> **Task list**:
(a) From the passage on project-based learning, output the part that opens with the words containing "The Buck Institute of Education has" and closes with "and curriculum planning.".
(b) In the passage on project-based learning, what position does John Larmer hold?
(c) List the four NGSS components that the passage on project-based learning says teachers learned to read, navigate, and implement, with their abbreviations.

> **Extract provided**:
== == ==

Steps for Success When Implementing PBL In Your Classroom

With the country’s adoption of the Next Generation Science Standards (NGSS), K–12 teachers are beginning to acknowledge that those cookie-cutter labs that they have so diligently written and conducted for the last decade no longer allow students the freedom and independence to master the science and engineering practices recommended by NGSS. We’ve spent our professional development hours learning how to read, navigate, and implement the Performance Expectations (PEs), Disciplinary Core Ideas (DCIs), Cross-Cutting Concepts (CCCs) and Science and Engineering Practices (SEPs) in our respective grade levels. We have spent our holidays thumbing through new curriculum ideas to add to our upcoming calendars. We’ve brainstormed innovative approaches which allow our students the ability to explore, plan, and carry out their own investigations.

NGSS is a three-dimensional approach to science education; it places equal value on not just the content delivered in our classrooms, but also the practices used by scientists and professionals in today’s workforce. It also brings into focus the value of the connections students make between science and their surrounding environment through CCCs. Assigning and implementing projects in your classroom is an ideal way for students to see this intertwining of information and skill.

However, providing students opportunities to explore, design, plan, conduct, and analyze their own experiments can be quite intimidating for many teachers. Allowing students to explore often means supplying students with a broad inventory of materials to facilitate their own experiments. Moreover, with students exploring in so many different directions, classroom management can be difficult. This leaves many teachers hesitant to assign projects, as they are faced with limited budgets and may have a resulting classroom buzzing with excited students researching in dozens of different directions. However, it is important to note that the skills acquired through these experiences prepare students not only to master content, but also helps them practice skills such as time management, collaboration, advocation, and communication—all critical skills needed in today’s workforce.

The push for project-based learning (PBL) has been at the forefront of education for the last decade; there are dozens of ideas and strategies to use. Many teachers do not understand the nuances of project-based learning, and therefore think that any project in a classroom curriculum constitutes the latest and greatest ideas for PBL.

The Buck Institute of Education has identified and established the “gold standards” of PBL (Gold Standard PBL n.d.), and they continue to lead educators on effective ways to implement PBL in their classrooms. According to John Larmer, Editor in Chief at the Buck Institute of Education (), there are more than a dozen different types of “______-based learning” conducted in classrooms around the globe. Each of them offers their own set of benefits both for student learning and curriculum planning.

== == ==

(Entries on finding words and elements)

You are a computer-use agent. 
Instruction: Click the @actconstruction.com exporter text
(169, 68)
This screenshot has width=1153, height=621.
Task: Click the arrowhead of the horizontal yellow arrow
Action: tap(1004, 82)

== == ==

> **Task-by-task results**:
(a)
The Buck Institute of Education has identified and established the “gold standards” of PBL (Gold Standard PBL n.d.), and they continue to lead educators on effective ways to implement PBL in their classrooms. According to John Larmer, Editor in Chief at the Buck Institute of Education (), there are more than a dozen different types of “______-based learning” conducted in classrooms around the globe. Each of them offers their own set of benefits both for student learning and curriculum planning.

(b) He is Editor in Chief at the Buck Institute of Education.

(c)
- Performance Expectations (PEs)
- Disciplinary Core Ideas (DCIs)
- Cross-Cutting Concepts (CCCs)
- Science and Engineering Practices (SEPs)